The ticket is for visit to the synagogue, museum, and the cemetery.
The largest in Europe synagogue is a very imposing building of yellow brick with red Mudejar décor. It was built in 1854-59, when almost a quarter of Budapest population were Jews. At one time, close to 3,000 people would attend the service at the same time. Inside you can see two balconies of dark wood above the main floor. The torah arch is a large white Mudejar arch with gilding, and behind it is a large organ. The cupola and ceiling are covered in squares decorated with multicolored Sephardic designs with pink background red/green/blue/purple colors of the patterns. Walls are covered with beige/yellow marble without decorations. Modern stained-glass windows with stars of David bring light into this large but now rather empty synagogue.

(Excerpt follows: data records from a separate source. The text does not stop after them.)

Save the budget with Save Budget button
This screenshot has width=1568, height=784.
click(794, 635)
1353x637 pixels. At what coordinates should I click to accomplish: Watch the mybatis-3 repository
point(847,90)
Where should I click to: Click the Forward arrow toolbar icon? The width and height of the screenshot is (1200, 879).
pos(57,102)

In the yard of the synagogue, you can visit the cemetery, which is a collection of plates with names of all Jews who died during WWII in Budapest. Over 3,000 people who died in the ghetto were buried here. There is also a Holocaust memorial in the shape of a willow with leaves and branches turned down towards the ground, as if crying for those who died. Each leaf has a name written on it on both sides. This is a very somber and striking monument, and it doesn’t leave anybody untouched. Seventy percent of Hungarian Jews died in Auschwitz. Of 184,000 Budapest Jews, only 85,000 lived to see the end of WWII.

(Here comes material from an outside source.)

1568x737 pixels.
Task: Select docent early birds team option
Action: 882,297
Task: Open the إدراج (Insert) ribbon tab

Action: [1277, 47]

There is also a large museum of Jewish history with a nice collection of candlesticks, Torah scrolls, Rimmonim, goblets, Torah breastplates, books in Yiddish, menorahs, Seder plates, various items for prayer, bridal decorations and Kettubahs - most items date back from 17th to 19th centuries. The last several rooms are devoted to the memory of those who died during WWII – here you can see pictures of the concentration camps, clothes worn by people in the Ghetto and camps, portraits of people who helped Hungarian Jews like Raoul Wallenberg and Angelo Rotta. There are also pictures of some of the fascists who were seized in 1945, after the liberation, and executed for their crimes against humanity.
There was also a wonderful temporary exhibition: Herzl (1860-1904) – which had a large number of original documents and photographs of Theodor Herzl as well as other leaders of the Zionist movement, creation of "Die Welt", photos of the first settlements in Palestine, and a signed copy of the first edition of "The Jewish state".